* **DATA TO EXAMINE**:
Segment Open
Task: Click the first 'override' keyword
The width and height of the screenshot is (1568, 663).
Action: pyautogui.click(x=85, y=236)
Segment Closed
Segment Open
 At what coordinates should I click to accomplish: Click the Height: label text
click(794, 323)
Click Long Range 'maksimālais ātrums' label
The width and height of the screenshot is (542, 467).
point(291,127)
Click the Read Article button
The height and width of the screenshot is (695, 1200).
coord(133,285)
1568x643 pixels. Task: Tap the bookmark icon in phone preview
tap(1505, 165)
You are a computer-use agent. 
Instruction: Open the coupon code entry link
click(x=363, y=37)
Segment Closed
Segment Open
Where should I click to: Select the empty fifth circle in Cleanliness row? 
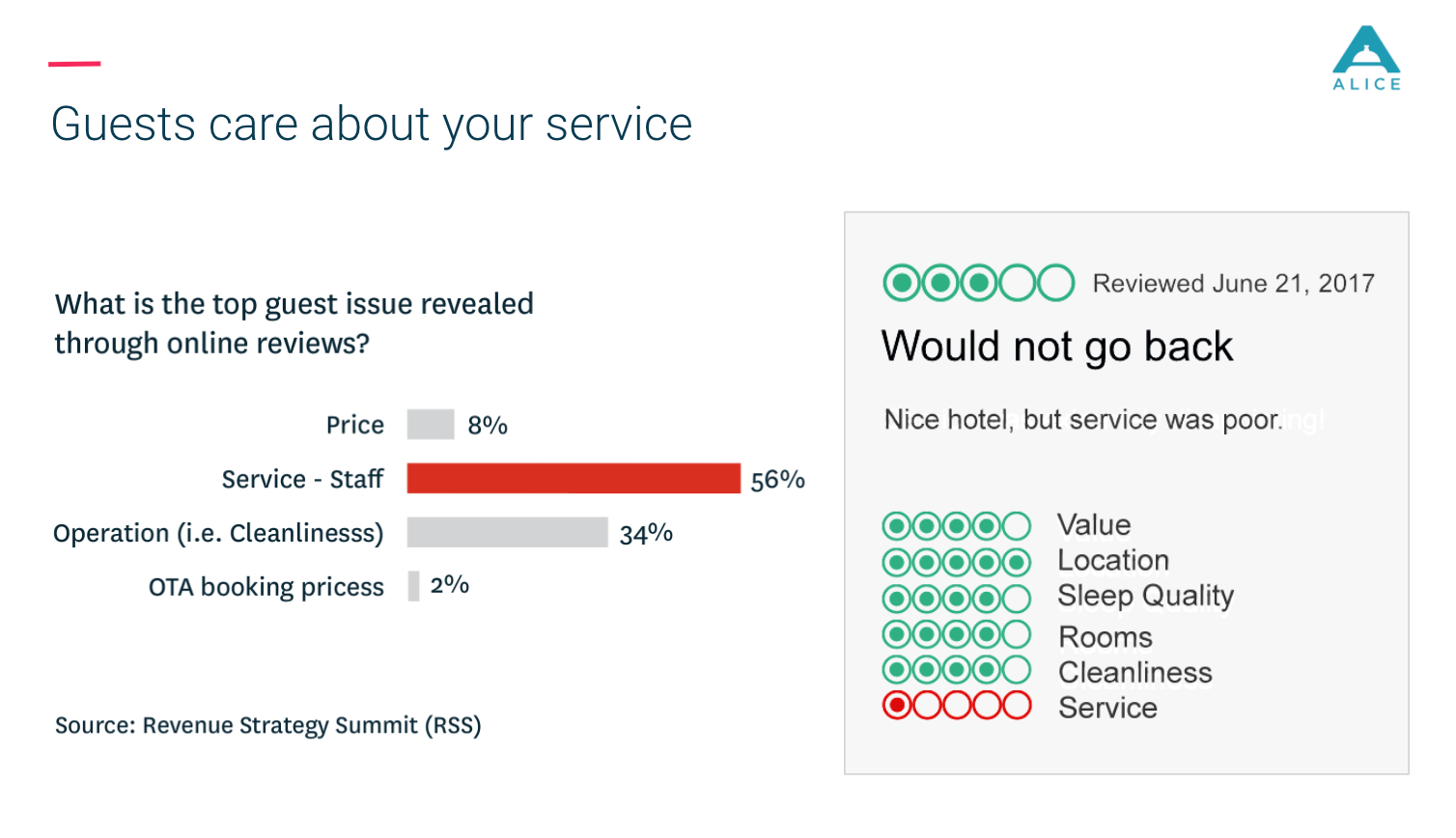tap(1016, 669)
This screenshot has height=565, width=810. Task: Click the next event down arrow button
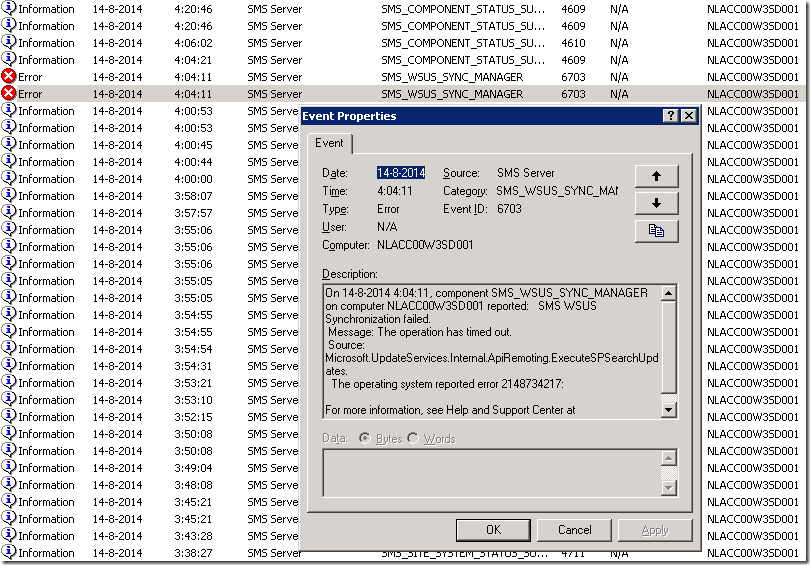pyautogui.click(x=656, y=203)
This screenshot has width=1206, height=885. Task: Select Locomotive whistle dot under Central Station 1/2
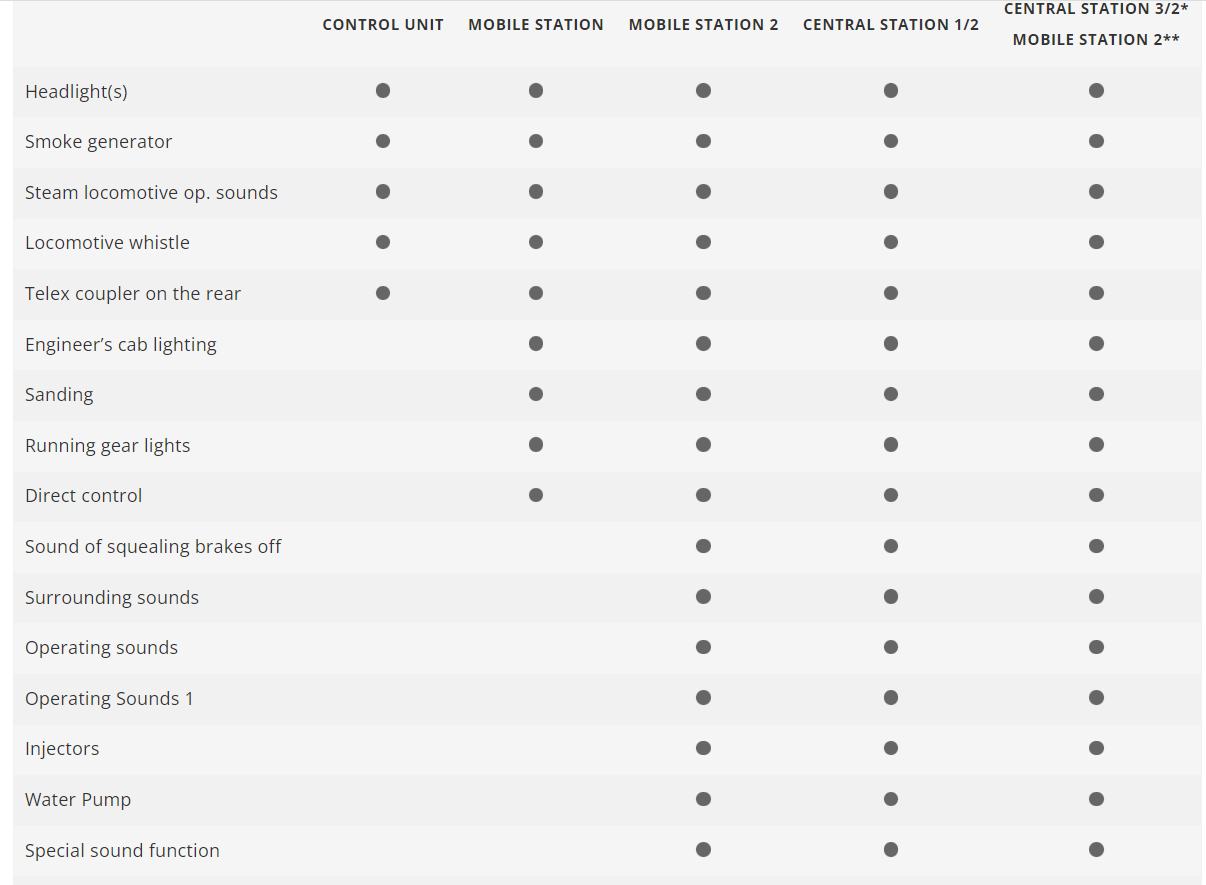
Segment Closed
* **EXERCISE BRIEF**: Every line above in the stretch from the one with "This screenshot has height=565, width=810." through the one with "This screenshot has width=1206, height=885." is to be transcribed exactly, ends included. No picture is copied.

* **ANSWER SPACE**:
This screenshot has height=565, width=810. Task: Click the next event down arrow button
pyautogui.click(x=656, y=203)
This screenshot has width=1206, height=885. Task: Select Locomotive whistle dot under Central Station 1/2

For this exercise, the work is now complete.